Here were my requirements for the lab:

  • Be able to launch atleast 1 virtual machine
  • Stay under a 35W load at all times (thank you City of Tallahassse Utilities)
  • Run reliably and stay available
  • 16gb Memory
  • Minimum 128gb SSD internal storage.

From here I picked the HP EliteDesk 800 G2, i5-6500T @ 2.50GHz 16GB RAM 256GB SSD.
With this, I decided to pick up a OWS 3.5” SATA RAID 1 Dual Bay Enclosure as well as two Western Digital 1tb HDDs.

I wanted RAID 1 mirroring for the following reasons:

  • Reduncancy
    • I don’t trust old HDDs, if one fails, the other is still GTG
  • Read performance
    • I plan on having 2 active users (myself and my roomate)
  • Simple recovery
    • If drive A fails, B is fine, I can replace A with C (new drive)

All of this came to $176 from eBay, which I think is pretty good

  • ED 800 g2 -> $100
  • OWS Enclosure (USED) -> $36
  • 2 1tb HDDs -> $40

All of this, of course, took forever to come in the mail. As of writing this I am still waiting on the 2 hard disks, so I’ll have to set up the RAID mirroring at a different point in time.

Operating System

This is where I was a bit stuck. On one hand, I really want to use Proxmox, but that kinda defeats the purpose of the whole “my own cloud” thing. On the other hand, I really like Debian, Ive been using Debian distros almost exclusively for ~3 years, their Debian 13 LTS is fantastic and I know my way around very well, so I caved and decided on Debian 13. Who even needs fancy VM and conatiner hosting?
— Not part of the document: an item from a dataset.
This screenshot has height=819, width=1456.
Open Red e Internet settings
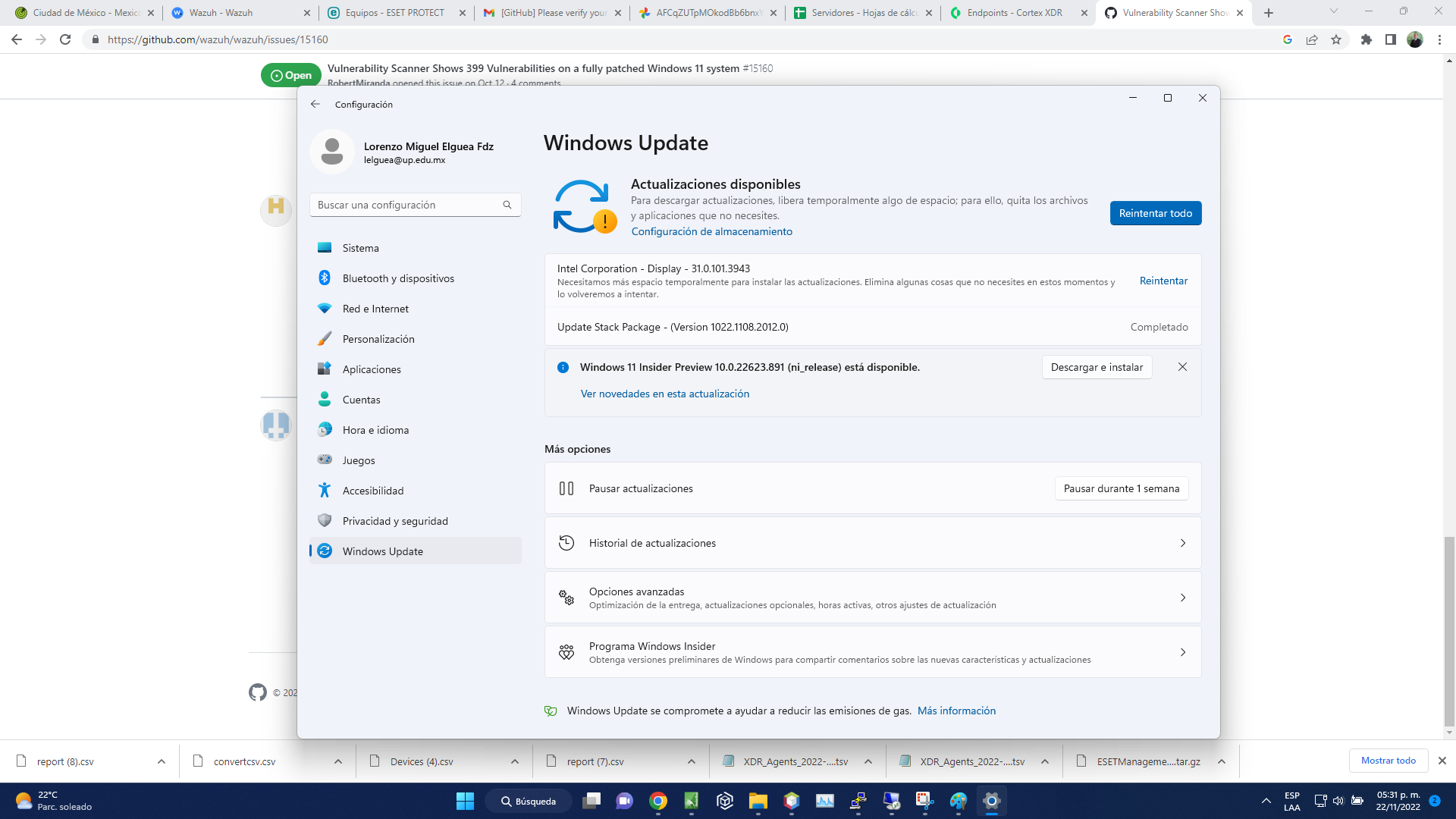pyautogui.click(x=377, y=309)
And could this Proxmox box even spawn more than 1 at a time (answer is no).

Regardless, I can still spawn virtual machines on Debian, its just a little harder to configure from the CLI.

I wanted something super lightweight (sorry GNOME), so I decided on a headless Debain 13 Server. I don’t have an extra monitor to spare, and I only expect myself to SSH in, using it from primarily from my PC and MacBook (maybe my phone too if I feel special), so headless Debian is the best option for me.

Setup

This was kind of painstaking I can’t lie. I obviously need to see what is going on, so I have to set it up from the monitor in my room. Problem? the ED doesnt have a Wi-Fi card, the router is on the other side of the wall, and I have neither a long ethernet cord nor the patience to order one from Amazon. Why not just use an external network adapter? The TP Link adapter that I have requires special drivers, that I can’t install until after setup.

Where does that leave me?

Ethernet tethering machine-to-machine is NOT the future (let me tell you). I want to thank Microsoft for making the process of adding the machine to my private network on my Windows 11 PC unnecessarily difficult. Also, it ruins the ability to auto DHCP and requires me to do it manually (ask me how I know).
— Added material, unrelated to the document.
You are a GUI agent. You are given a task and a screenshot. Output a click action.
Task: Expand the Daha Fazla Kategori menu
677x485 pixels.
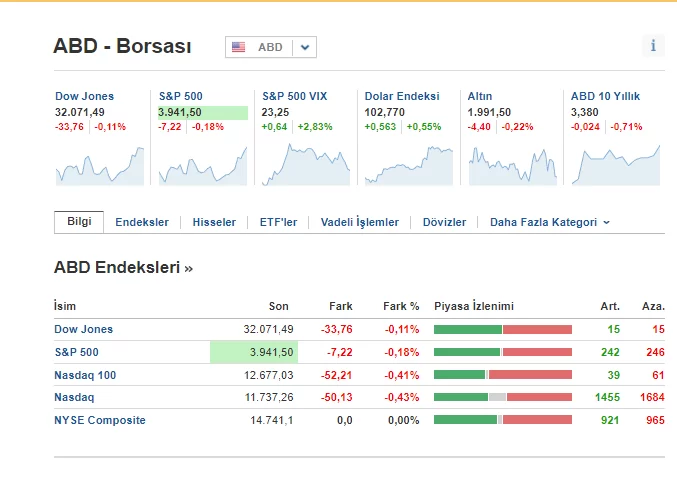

After spending an hour on figuring that out, I finally had a nice, clean installation of Debain 13:

Debian 13 Setup kind of a lie, took this screenshot just now lol. jitprog iykyk

From here I did some set up SSH keys (and successfully SSHd), software installation, added and configured users, locked down the firewall, etc.

Software

The one thing that I think really makes a difference is Cockpit.

Cockpit is a web interface for linux servers. It is like a newer looking version of Webmin minus a few features.
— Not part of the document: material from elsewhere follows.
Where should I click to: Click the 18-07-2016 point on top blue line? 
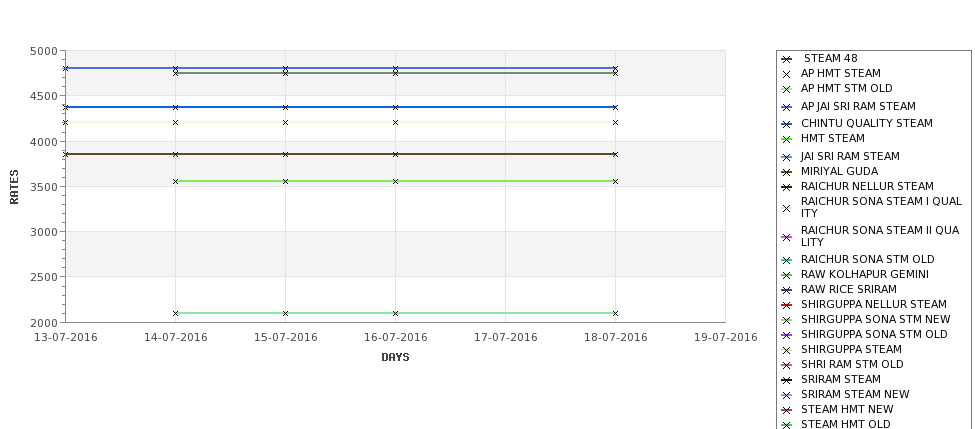(616, 68)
So why use Cockpit over Webmin? Answer: Virtual Machines.

cockpit-machines has a fantastic interface that works with libvirt, QEMU, and KVM to give a overall decent interface. Webmin has Cloudmin, but it kind of sucks.

Here is what Cockpit looks like: Cockpit Home Cockpit Home Cockpit VM Cockpit VM Interface

One of the last things I did was add the machine to my Tailscale network. Tailscale is a VPN built on WireGuard that creates a secure mesh network between my devices, making them accessible as if they were on the same LAN regardless of their physical location. I’m using it to securely access my home lab from anywhere without exposing ports or dealing with dynamic DNS, while also keeping everything isolated from my main home network for security.

Finish

The lab is now partially set-up. I am still waiting on those drives, but once they arrive I will get started on setting up a full remote file server.

This post is licensed under CC BY 4.0 by the author.